If that sounds like something only a chemist would whoop about, consider this. Because chemists don't really know how to design a catalyst, they use expensive metals like gold or platinum that they know from experience will work. Think of a car's catalytic converter. Yet as Dr. Anderson notes, 90 percent of the particles in a gold catalyst are too big to be active. Only nanoparticles with about 10 atoms each seem to do the work. "If you could make a catalyst with only the right size particles, you could save 90 percent of the cost or more," he says.

What chemists really want is to learn to make catalysts from cheaper metals. Anderson explains that "the way you are going to do that is by tuning their chemical properties, which means tuning the electric properties because the electrons control the chemistry." That means finding the nanoparticle size that turns a catalytically inactive metal into a chemical superhero. And that strong correlation between size and activity is what the research Anderson and his students published last month in Science has demonstrated for the first time.

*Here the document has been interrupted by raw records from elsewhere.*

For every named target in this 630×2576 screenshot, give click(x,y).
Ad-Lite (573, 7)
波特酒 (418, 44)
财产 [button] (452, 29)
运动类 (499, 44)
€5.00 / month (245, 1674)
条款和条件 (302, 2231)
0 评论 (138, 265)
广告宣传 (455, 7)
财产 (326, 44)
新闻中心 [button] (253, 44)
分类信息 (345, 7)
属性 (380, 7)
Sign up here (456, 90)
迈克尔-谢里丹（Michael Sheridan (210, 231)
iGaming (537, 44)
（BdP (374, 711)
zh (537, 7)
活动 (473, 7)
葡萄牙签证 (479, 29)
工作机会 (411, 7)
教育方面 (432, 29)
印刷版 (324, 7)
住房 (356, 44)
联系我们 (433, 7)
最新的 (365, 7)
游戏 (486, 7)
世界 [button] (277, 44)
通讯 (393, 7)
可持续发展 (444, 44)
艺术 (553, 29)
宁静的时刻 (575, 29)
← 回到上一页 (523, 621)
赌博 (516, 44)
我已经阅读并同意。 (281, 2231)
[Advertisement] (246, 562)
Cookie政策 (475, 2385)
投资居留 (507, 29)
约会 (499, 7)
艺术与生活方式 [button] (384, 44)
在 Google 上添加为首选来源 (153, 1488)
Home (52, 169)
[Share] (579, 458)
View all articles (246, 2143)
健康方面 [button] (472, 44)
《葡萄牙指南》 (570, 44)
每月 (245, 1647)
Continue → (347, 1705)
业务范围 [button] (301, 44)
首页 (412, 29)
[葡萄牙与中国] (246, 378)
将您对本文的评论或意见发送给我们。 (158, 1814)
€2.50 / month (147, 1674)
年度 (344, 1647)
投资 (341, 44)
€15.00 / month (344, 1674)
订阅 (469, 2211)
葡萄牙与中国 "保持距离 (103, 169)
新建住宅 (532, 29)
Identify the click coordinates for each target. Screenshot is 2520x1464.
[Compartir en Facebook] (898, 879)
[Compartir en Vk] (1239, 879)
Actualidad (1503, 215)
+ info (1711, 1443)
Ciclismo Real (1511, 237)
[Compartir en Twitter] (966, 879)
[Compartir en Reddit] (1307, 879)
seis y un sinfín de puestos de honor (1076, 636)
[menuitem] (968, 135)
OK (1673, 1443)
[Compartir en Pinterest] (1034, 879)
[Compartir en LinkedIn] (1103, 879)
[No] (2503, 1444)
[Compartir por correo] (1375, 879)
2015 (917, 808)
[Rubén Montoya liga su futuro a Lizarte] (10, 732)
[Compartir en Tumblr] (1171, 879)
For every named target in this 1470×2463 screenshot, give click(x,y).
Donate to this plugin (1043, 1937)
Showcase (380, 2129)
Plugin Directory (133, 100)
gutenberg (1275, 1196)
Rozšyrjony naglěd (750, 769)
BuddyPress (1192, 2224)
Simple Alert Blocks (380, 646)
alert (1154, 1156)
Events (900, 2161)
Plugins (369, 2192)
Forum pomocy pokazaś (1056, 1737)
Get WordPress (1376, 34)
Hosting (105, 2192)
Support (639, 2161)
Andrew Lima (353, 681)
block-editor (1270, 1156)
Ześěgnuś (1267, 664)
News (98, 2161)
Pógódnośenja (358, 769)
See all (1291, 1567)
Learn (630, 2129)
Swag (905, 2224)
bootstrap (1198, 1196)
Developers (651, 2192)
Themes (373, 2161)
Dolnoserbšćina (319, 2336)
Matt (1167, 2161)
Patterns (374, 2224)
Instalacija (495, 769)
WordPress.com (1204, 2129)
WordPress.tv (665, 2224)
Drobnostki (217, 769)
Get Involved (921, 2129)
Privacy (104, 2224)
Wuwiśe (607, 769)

They did it with expensive palladium. But they see this as a first step on the path to the ultimate goal of learning how to find the right particle size to turn on the catalytic power of less costly metals. Given the fact that catalysts contribute 35 percent or more of the world's gross domestic product, according to the North American Catalysis Society, that would be a very big deal indeed.

Yuan Yao's new insight into food preservation could also have a big impact. Oxidation of oils and other constituents spoils a lot food. Earlier this month, Yao and his colleagues reported in the Journal of Agriculture and Food Chemistry online how they shaped a nanoparticle into an oxidation shield. They reshaped the surface of particles of a starchlike substance called phytoglycogen taken from sweet corn. This made the particles a much better emulsifier than those commonly used to defend against oxygen. The researchers also found they could get even better protection by filling in the gaps between their reshaped corn particles with even smaller particles of a food-grade additive called polylysine. Yao's nanoparticle "shield" slowed down oxidation in sample products. It doubled shelf life in some cases. He's confident enough of this result to predict the process "can be widely used in the food industry."

Like scientifically sized and shaped garments for humans, carefully tailored nanoparticles can turn ordinary performers into athletes.